| Passage to read |
Size() vs ls -la vs du -h which one is correct size? - linux

I was compiling a custom kernel, and I wanted to test the size of the image file.
These are the results:
ls -la | grep vmlinux
-rwxr-xr-x 1 root root 8167158 May 21 12:14 vmlinux
du -h vmlinux
3.8M vmlinux
size vmlinux
text data bss dec hex filename
2221248 676148 544768 3442164 3485f4 vmlinux
Since all of them show different sizes, which one is closest to the actual image size?
Why are they different?

They are all correct, they just show different sizes.
ls shows size of the file (when you open and read it, that's how many bytes you will get)
du shows actual disk usage which can be smaller than the file size due to holes
size shows the size of the runtime image of an object/executable which is not directly related to the size of the file (bss uses no bytes in the file no matter how large, the file may contain debugging information that is not part of the runtime image, etc.)
If you want to know how much RAM/ROM an executable will take excluding dynamic memory allocation, size gives you the information you need.

Two definition need to be understood
1 runtime vs storetime (this is why size differs)
2 file depth vs directory (this is why du differs)
Look at the below example:
[root#localhost test]# ls -l
total 36
-rw-r--r-- 1 root root 712 May 12 19:50 a.c
-rw-r--r-- 1 root root 3561 May 12 19:42 a.h
-rwxr-xr-x 1 root root 71624 May 12 19:50 a.out
-rw-r--r-- 1 root root 1403 May 8 00:15 b.c
-rw-r--r-- 1 root root 1403 May 8 00:15 c.c
[root#localhost test]# du -abch --max-depth=1
1.4K ./b.c
1.4K ./c.c
3.5K ./a.h
712 ./a.c
70K ./a.out
81K .

| Problem set |
1. List every file name that appears in the `ls -l` output in the thread about file size commands.
2. In the thread about file size commands, which command gives the amount of RAM/ROM an executable will take, excluding dynamic memory allocation?
3. Transcribe the part of the thread about file size commands that opens with the words containing "These are the" and closes with "you will get)".
You won't need the material after this point.

| Data extract |
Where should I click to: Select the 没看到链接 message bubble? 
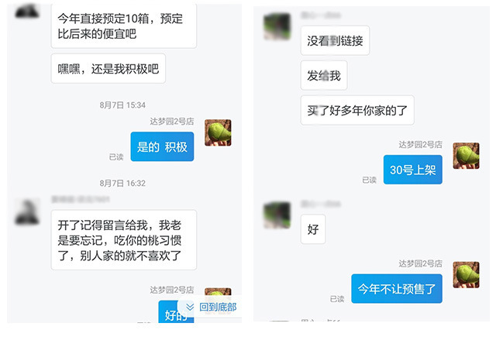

| In response |
1. a.c, a.h, a.out, b.c, c.c

2. size

3.
These are the results:
ls -la | grep vmlinux
-rwxr-xr-x 1 root root 8167158 May 21 12:14 vmlinux
du -h vmlinux
3.8M vmlinux
size vmlinux
text data bss dec hex filename
2221248 676148 544768 3442164 3485f4 vmlinux
Since all of them show different sizes, which one is closest to the actual image size?
Why are they different?

They are all correct, they just show different sizes.
ls shows size of the file (when you open and read it, that's how many bytes you will get)